Haloet ho ho hé hé ha ha haloet ho ho h,

ce qu’ils chantent par plusieurs fois : le chant est sur ces notes,

Re fa sol sol re sol sol fa fa re re sol sol fa fa.

Vne chanson finie, ils font tous vne grande exclamation, disans hé. Puis recommencent vne autre chanson, disans,

Egrigna hau, egrigna hé hé hu hu ho ho ho, égrigna hau hau hau.

Le chant de cette-cy estoit : Fa fa fa, sol sol, fa fa, re re, sol sol, fa fa fa, re, fa fa, sol sol, fa. Ayans faict l’exclamation accoustumée, ils en commencerent vne autre qui chan-158||toit : Tameia alleluia, tameia à dou veni, hau hau, hé hé.
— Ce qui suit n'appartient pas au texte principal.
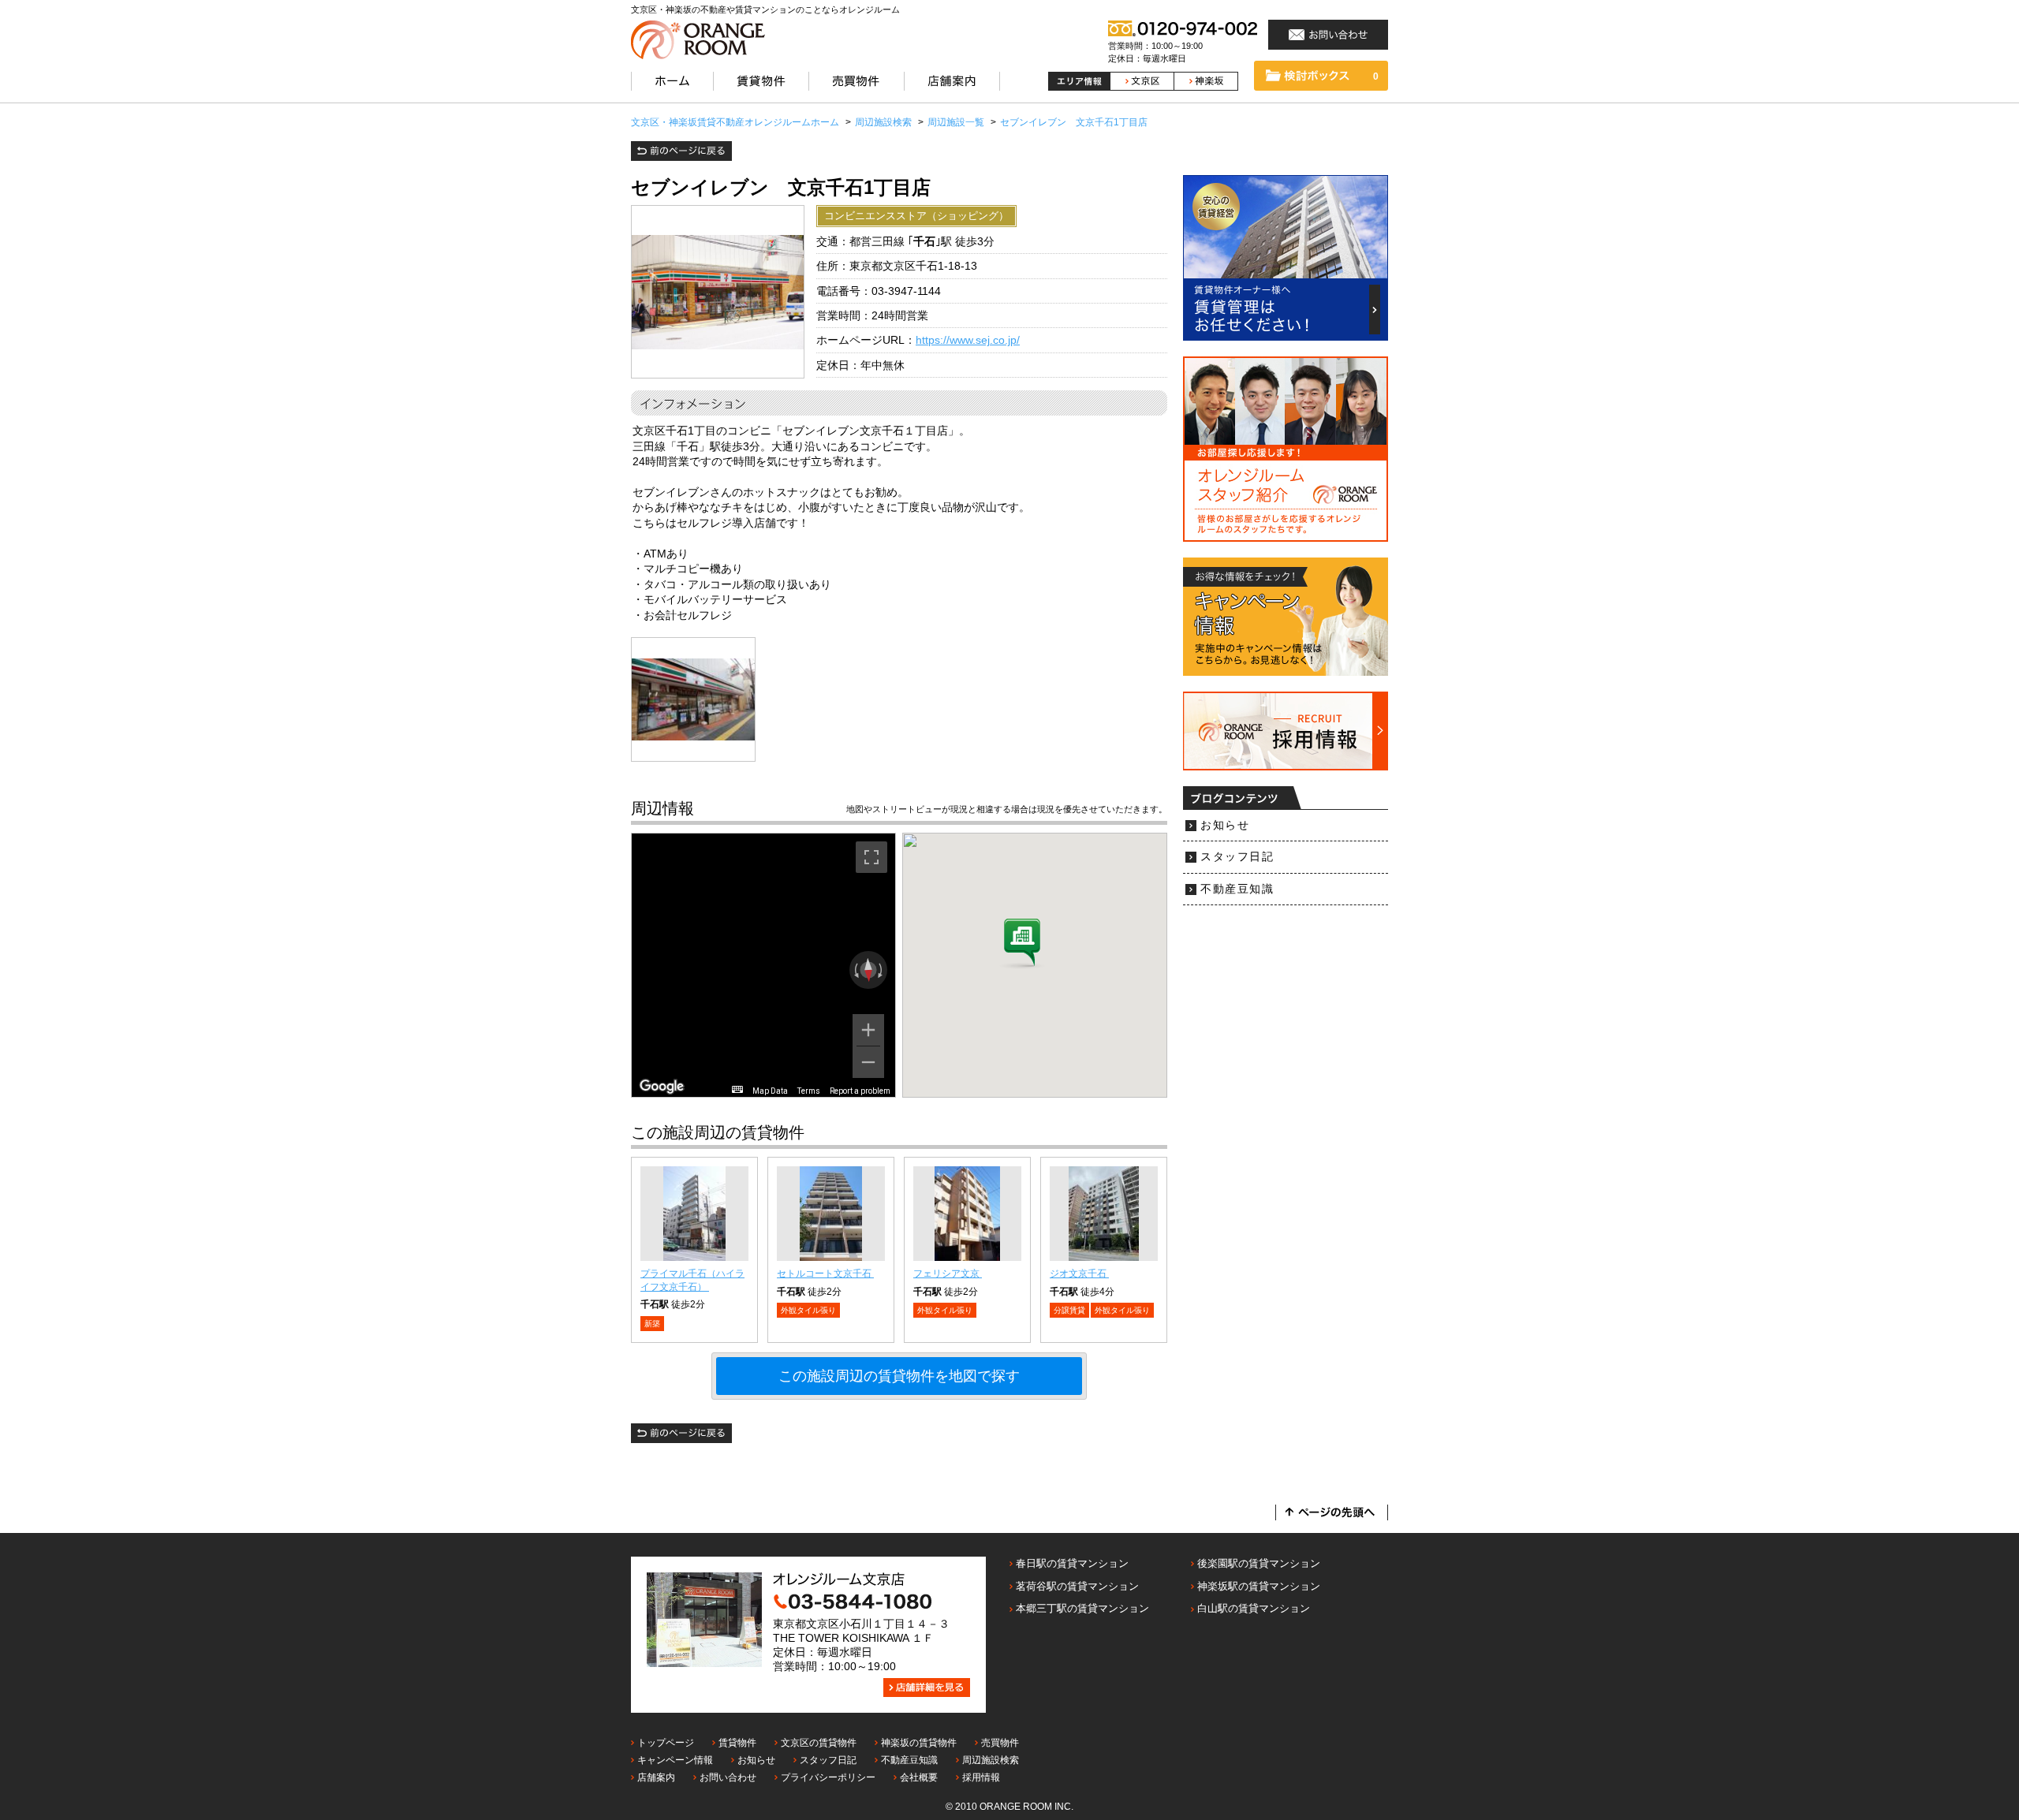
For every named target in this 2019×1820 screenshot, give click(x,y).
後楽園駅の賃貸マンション (1258, 1563)
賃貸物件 (737, 1742)
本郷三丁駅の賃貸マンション (1082, 1608)
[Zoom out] (868, 1062)
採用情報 (981, 1777)
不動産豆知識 (1237, 889)
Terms (808, 1091)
Le chant en estoit : Sol sol sol, fa fa, re re re, fa fa, sol sol sol, fa fa, re re.

Les Brasiliens en leurs Sabats, font aussi de bons accords, comme : hé hé hé hé hé hé hé hé hé hé, auec cette note, fa fa sol fa fa sol sol sol sol sol. Et cela faict s’escrioyent d’vne façon et hurlement espouuentable l’espace d’vn quart d’heure, et sautoient en l’air auec violence, iusqu’à en escumer par la bouche, puis recommencerent la musique, disans ; Heu heùraùre heùra heùraùre heùra heùra ouek. La note est : Fa mi re sol sol sol fa mi re mi re mi ut re.
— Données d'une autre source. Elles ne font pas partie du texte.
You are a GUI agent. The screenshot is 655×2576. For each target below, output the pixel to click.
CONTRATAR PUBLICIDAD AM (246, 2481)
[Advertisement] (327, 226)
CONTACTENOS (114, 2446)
Dans le pays de nos Huron, il se faict aussi des assemblées de toutes les filles d’vn bourg auprés d’vne malade, tant à sa priere, suyuant la resuerie ou le songe qu’elle en aura euë, que par l’ordonnance de Loki, pour sa santé et guerison. Les filles ainsi assemblées, on leur demande à toutes, les vnes apres les autres, celuy qu’elles veulent des ieunes hommes du bourg pour dormir auec elles la nuict prochaine : elles en nomment chacune vn, qui sont aussi tost aduertis par les Maistres de ceremonie, lesquels viennent tous au soir en la presence de la malade, ||159 dormir auec celle qui l’a choysi, d’vn bout à l’autre de la Cabane, et passent ainsi toute la nuict pendant que deux Capitaines aux deux bouts du logis chantent et sonnent de leur Tortuë du soir au lendemain matin, que la ceremonie cesse. Dieu vueille abolir vne si damnable et mal-heureuse ceremonie, auec toutes celles qui sont de mesme aloy, et que les François qui les fomentent par leurs mauuois exemples, ouurent les yeux de leur esprit pour voir le compte tres-estroict qu’ils en rendront un iour deuant Dieu.